CABINET Secretary Dr Roger Luncheon has deemed recent remarks made by the Honourable Raphael Trotman, Speaker of the National Assembly, a public and definitive statement as regards Home Affairs Minister Clement Rohee’s right to speak in Parliament. He thinks there is now every reason to believe that the matter has been concluded in accordance with respect to the Constitution of Guyana.
Speaking at his weekly post-Cabinet press conference yesterday, Dr Luncheon disclosed that the Acting Chief Justice is expected to rule on the substantive action brought by the Attorney General with respect to the denial of Minister Rohee’s constitutional rights; and Cabinet is anticipating, even expectantly, that the “soundness” of the Speaker’s contention would prevail, and that it would be even more endorsed at the level of extra-parliamentary engagements among the parliamentary political parties.
At last week’s presser, the Cabinet Secretary had lamented the disregard of convention and abuse of parliamentary protocols that he said were “relentlessly undermining the sacred rule of Parliament.”
Commenting on the most recent sitting of the National Assembly, he had remarked: “The happenings merely confirmed Cabinet’s worst fears about the current evolution of this national institution.
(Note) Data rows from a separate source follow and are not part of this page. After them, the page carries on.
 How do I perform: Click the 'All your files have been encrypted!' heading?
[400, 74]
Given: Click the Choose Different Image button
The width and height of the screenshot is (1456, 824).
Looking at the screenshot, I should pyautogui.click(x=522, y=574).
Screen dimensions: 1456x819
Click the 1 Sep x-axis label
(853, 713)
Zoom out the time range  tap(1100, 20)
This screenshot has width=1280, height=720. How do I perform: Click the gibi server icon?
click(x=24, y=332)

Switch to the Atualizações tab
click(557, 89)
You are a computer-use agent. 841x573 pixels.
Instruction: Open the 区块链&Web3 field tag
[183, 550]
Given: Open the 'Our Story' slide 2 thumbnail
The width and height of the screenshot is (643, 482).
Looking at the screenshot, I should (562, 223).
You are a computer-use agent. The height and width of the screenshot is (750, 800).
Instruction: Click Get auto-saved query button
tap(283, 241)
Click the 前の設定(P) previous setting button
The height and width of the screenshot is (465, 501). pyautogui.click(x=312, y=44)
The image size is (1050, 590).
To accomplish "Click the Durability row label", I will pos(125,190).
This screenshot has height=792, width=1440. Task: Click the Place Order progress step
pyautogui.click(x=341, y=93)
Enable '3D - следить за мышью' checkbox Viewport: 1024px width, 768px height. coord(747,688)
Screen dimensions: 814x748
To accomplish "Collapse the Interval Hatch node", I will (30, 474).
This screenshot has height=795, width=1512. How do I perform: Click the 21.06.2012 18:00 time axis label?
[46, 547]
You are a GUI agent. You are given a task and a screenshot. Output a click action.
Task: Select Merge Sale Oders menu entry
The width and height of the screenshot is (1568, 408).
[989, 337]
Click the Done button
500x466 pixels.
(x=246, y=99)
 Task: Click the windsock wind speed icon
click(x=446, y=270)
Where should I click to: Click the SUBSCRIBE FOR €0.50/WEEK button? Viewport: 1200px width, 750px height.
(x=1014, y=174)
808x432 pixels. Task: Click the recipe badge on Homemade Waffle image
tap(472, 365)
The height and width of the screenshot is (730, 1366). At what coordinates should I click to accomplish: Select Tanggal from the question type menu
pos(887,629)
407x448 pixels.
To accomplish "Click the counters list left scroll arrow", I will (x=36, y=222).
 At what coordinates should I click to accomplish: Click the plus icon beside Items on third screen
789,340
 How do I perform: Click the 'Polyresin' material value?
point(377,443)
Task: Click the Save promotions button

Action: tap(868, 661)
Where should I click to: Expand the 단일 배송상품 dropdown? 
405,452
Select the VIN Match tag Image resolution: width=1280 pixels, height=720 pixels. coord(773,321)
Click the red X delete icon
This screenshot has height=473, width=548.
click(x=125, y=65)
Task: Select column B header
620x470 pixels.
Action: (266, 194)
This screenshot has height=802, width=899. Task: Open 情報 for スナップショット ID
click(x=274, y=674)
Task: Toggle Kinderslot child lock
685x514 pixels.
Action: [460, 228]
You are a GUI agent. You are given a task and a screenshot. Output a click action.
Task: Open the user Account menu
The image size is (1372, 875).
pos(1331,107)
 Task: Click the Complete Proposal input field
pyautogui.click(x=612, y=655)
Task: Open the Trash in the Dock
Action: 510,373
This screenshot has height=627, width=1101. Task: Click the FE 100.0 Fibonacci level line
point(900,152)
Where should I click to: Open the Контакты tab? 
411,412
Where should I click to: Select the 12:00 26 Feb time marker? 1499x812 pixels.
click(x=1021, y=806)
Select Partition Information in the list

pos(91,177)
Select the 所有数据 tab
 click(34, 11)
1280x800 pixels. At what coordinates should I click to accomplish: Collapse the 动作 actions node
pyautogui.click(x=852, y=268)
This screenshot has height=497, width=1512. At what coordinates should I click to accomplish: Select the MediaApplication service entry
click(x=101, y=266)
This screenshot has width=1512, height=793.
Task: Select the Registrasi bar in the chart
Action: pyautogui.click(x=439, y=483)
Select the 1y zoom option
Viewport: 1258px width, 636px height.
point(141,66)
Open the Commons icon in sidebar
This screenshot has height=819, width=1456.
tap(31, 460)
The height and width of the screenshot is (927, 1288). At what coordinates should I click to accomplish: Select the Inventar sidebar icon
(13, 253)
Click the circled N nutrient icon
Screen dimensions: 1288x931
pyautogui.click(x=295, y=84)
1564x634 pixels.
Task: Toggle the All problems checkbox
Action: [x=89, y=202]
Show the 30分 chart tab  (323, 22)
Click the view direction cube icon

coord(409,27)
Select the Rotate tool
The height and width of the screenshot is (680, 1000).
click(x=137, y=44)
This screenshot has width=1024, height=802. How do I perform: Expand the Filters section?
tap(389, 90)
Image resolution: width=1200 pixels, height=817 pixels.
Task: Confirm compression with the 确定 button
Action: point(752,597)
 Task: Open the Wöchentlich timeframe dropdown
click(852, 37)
How else can the ongoing parliamentary activities be characterised?” he had asked, and had added that Guyanese are forced to accept the disrespect shown in the House by an assembly of MPs (Members of Parliament) “doing their own thing” to the extent that the constructive work of Parliament has been made to languish.
Continuing, he said: “Irrationality is evident in the happenings in Parliament, combined with the cost of running Parliament, (which) is also skyrocketing with the provision of goods and services increasing geometrically over that of previous years.”